━━ Task inputs ━━
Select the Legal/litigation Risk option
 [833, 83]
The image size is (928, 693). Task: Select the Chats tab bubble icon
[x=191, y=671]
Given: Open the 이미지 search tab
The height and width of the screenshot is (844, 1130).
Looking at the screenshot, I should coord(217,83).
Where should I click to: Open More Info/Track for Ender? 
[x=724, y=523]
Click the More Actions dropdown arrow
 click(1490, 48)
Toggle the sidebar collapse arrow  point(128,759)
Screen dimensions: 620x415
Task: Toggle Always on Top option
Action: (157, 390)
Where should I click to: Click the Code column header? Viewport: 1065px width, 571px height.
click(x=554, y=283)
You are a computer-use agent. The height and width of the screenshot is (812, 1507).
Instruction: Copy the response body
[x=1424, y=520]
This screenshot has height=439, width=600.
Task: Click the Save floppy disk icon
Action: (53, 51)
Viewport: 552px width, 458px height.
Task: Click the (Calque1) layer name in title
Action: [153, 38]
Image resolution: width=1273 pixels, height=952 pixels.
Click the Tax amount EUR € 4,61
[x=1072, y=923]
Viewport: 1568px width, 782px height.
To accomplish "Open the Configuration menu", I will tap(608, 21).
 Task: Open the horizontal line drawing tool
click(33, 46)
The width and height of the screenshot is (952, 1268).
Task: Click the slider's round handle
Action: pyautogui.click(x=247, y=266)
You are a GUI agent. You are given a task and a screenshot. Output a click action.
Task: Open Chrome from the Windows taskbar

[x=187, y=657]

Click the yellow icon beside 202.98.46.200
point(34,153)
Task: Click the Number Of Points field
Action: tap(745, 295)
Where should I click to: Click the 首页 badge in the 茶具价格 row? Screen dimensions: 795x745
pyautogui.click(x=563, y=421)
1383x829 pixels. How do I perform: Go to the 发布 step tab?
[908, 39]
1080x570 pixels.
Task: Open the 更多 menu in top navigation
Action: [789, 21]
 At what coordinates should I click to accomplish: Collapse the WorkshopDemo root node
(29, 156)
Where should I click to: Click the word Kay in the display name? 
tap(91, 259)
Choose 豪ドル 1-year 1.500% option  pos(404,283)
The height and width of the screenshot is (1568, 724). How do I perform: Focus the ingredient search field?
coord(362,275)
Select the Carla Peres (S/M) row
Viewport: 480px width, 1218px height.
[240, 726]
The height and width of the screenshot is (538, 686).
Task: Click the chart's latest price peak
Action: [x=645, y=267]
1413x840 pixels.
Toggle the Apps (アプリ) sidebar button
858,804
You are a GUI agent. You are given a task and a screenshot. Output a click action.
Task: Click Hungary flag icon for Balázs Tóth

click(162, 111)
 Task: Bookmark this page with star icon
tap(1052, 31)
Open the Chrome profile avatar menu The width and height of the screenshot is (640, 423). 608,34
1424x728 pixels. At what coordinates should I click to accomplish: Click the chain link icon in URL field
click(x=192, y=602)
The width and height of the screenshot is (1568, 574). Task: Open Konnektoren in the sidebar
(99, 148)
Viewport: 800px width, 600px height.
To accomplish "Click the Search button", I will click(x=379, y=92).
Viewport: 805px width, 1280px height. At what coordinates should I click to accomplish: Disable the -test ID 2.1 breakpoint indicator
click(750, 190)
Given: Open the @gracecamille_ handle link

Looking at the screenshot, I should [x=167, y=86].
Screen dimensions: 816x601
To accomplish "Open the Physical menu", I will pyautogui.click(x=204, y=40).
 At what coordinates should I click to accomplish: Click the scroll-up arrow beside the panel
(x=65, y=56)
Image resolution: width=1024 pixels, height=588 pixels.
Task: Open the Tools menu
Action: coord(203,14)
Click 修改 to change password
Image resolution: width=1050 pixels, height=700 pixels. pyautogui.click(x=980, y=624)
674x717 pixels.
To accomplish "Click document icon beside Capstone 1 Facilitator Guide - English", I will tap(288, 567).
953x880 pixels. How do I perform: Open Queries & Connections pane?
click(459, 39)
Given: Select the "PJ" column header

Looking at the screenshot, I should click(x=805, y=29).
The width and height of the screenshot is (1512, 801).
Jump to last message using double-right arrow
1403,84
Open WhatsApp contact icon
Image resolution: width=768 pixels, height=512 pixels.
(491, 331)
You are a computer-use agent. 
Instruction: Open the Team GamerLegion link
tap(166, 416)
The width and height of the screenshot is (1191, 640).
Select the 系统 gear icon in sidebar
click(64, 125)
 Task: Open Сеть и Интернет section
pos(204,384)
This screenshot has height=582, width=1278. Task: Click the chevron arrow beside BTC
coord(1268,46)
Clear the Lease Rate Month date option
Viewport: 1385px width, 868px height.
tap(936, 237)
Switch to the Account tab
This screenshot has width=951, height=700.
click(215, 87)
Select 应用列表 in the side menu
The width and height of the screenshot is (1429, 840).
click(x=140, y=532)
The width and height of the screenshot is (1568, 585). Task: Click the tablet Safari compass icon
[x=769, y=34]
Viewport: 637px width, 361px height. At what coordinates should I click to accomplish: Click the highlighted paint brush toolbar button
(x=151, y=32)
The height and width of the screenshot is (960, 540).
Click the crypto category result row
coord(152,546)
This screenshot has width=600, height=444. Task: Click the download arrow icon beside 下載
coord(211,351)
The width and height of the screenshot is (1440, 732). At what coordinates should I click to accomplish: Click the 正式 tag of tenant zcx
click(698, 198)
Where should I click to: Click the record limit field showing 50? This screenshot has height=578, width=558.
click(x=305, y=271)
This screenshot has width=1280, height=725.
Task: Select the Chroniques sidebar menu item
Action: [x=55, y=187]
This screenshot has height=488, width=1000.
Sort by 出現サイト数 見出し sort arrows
━━━
Return every line of the material that contains the string "resolution", treating uppercase and lowercase letters as different.

Output »
Image resolution: width=1273 pixels, height=952 pixels.
Image resolution: width=1024 pixels, height=588 pixels.
Image resolution: width=1050 pixels, height=700 pixels. pyautogui.click(x=980, y=624)
Image resolution: width=768 pixels, height=512 pixels.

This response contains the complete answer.